• WHAT IS BEING ASKED:
Copy exactly. Include the line containing "How do I perform: Revert", every line after it, and the last line below, but no pictures.

◇ ◇ ◇ ◇ ◇

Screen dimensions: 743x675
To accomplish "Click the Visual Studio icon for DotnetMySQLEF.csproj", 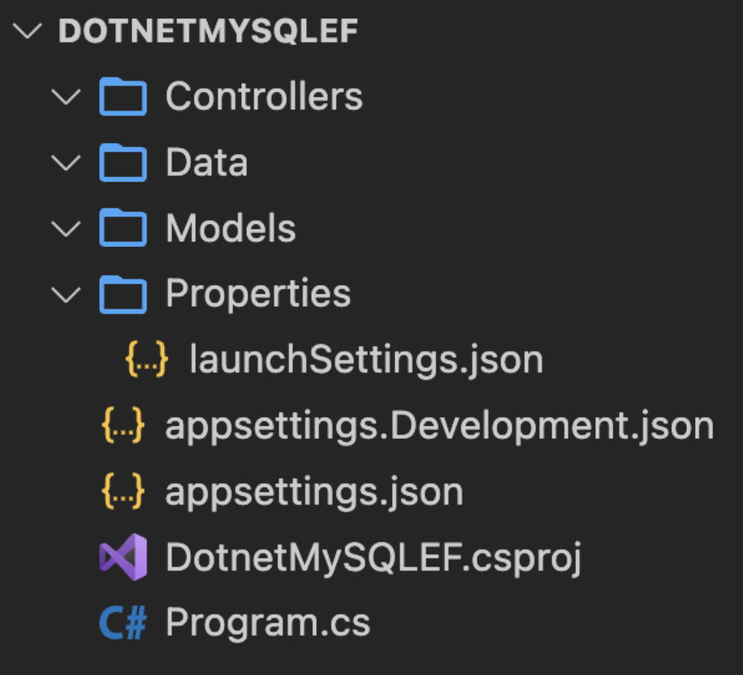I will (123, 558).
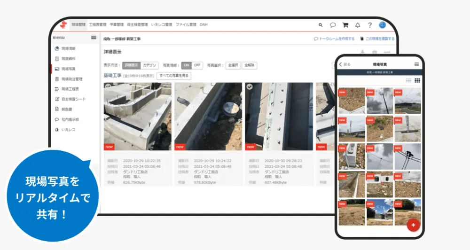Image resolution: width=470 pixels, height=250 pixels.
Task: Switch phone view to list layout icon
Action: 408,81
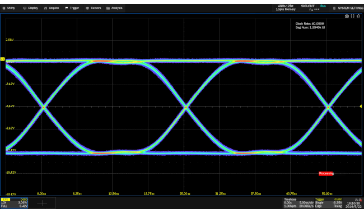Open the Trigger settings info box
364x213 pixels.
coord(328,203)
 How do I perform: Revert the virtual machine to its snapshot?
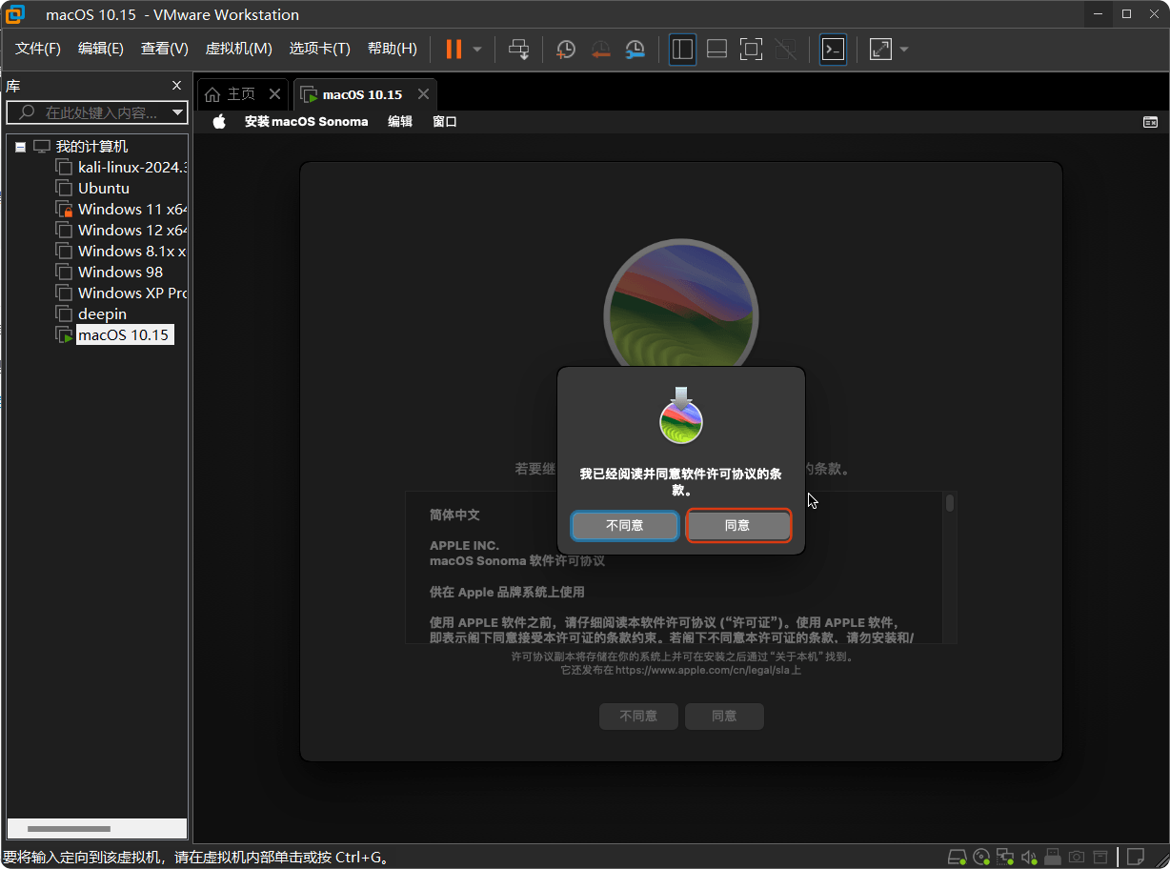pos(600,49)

◇ ◇ ◇ ◇ ◇

• ANSWER TO THE PROBLEM:
 How do I perform: Revert the virtual machine to its snapshot?
pos(600,49)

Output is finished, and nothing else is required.